* _Task statement_
Give the records once more, exactly as they stand.
Start of Block
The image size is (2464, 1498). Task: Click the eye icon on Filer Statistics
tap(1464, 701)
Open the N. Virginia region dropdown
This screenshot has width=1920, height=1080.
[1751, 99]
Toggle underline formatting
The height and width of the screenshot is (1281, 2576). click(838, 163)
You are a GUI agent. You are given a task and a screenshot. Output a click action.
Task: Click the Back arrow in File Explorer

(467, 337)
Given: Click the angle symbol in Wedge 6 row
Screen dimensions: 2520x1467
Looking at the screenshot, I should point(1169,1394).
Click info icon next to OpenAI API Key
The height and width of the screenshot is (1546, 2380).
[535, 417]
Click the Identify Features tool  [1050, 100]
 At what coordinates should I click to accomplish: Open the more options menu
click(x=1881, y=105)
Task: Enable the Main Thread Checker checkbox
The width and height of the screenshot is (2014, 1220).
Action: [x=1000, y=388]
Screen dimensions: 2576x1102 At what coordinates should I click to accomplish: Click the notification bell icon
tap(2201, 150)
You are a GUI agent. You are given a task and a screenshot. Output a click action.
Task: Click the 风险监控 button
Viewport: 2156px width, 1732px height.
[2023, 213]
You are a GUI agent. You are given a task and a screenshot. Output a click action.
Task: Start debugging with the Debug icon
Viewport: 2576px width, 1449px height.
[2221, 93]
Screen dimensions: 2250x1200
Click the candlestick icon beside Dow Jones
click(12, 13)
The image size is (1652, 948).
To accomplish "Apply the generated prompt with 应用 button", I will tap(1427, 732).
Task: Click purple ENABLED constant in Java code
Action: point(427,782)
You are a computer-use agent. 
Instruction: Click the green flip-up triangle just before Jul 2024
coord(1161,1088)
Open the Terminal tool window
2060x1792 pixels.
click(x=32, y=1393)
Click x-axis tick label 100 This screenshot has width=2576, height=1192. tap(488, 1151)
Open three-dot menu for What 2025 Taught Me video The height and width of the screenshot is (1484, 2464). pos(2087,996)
End of Block
* _Expected output_
The image size is (2464, 1498). Task: Click the eye icon on Filer Statistics
tap(1464, 701)
Open the N. Virginia region dropdown
This screenshot has width=1920, height=1080.
[1751, 99]
Toggle underline formatting
The height and width of the screenshot is (1281, 2576). click(838, 163)
You are a GUI agent. You are given a task and a screenshot. Output a click action.
Task: Click the Back arrow in File Explorer

(467, 337)
Given: Click the angle symbol in Wedge 6 row
Screen dimensions: 2520x1467
Looking at the screenshot, I should point(1169,1394).
Click info icon next to OpenAI API Key
The height and width of the screenshot is (1546, 2380).
[535, 417]
Click the Identify Features tool  [1050, 100]
 At what coordinates should I click to accomplish: Open the more options menu
click(x=1881, y=105)
Task: Enable the Main Thread Checker checkbox
The width and height of the screenshot is (2014, 1220).
Action: [x=1000, y=388]
Screen dimensions: 2576x1102 At what coordinates should I click to accomplish: Click the notification bell icon
tap(2201, 150)
You are a GUI agent. You are given a task and a screenshot. Output a click action.
Task: Click the 风险监控 button
Viewport: 2156px width, 1732px height.
[2023, 213]
You are a GUI agent. You are given a task and a screenshot. Output a click action.
Task: Start debugging with the Debug icon
Viewport: 2576px width, 1449px height.
[2221, 93]
Screen dimensions: 2250x1200
Click the candlestick icon beside Dow Jones
click(12, 13)
The image size is (1652, 948).
To accomplish "Apply the generated prompt with 应用 button", I will tap(1427, 732).
Task: Click purple ENABLED constant in Java code
Action: point(427,782)
You are a computer-use agent. 
Instruction: Click the green flip-up triangle just before Jul 2024
coord(1161,1088)
Open the Terminal tool window
2060x1792 pixels.
click(x=32, y=1393)
Click x-axis tick label 100 This screenshot has width=2576, height=1192. tap(488, 1151)
Open three-dot menu for What 2025 Taught Me video The height and width of the screenshot is (1484, 2464). pos(2087,996)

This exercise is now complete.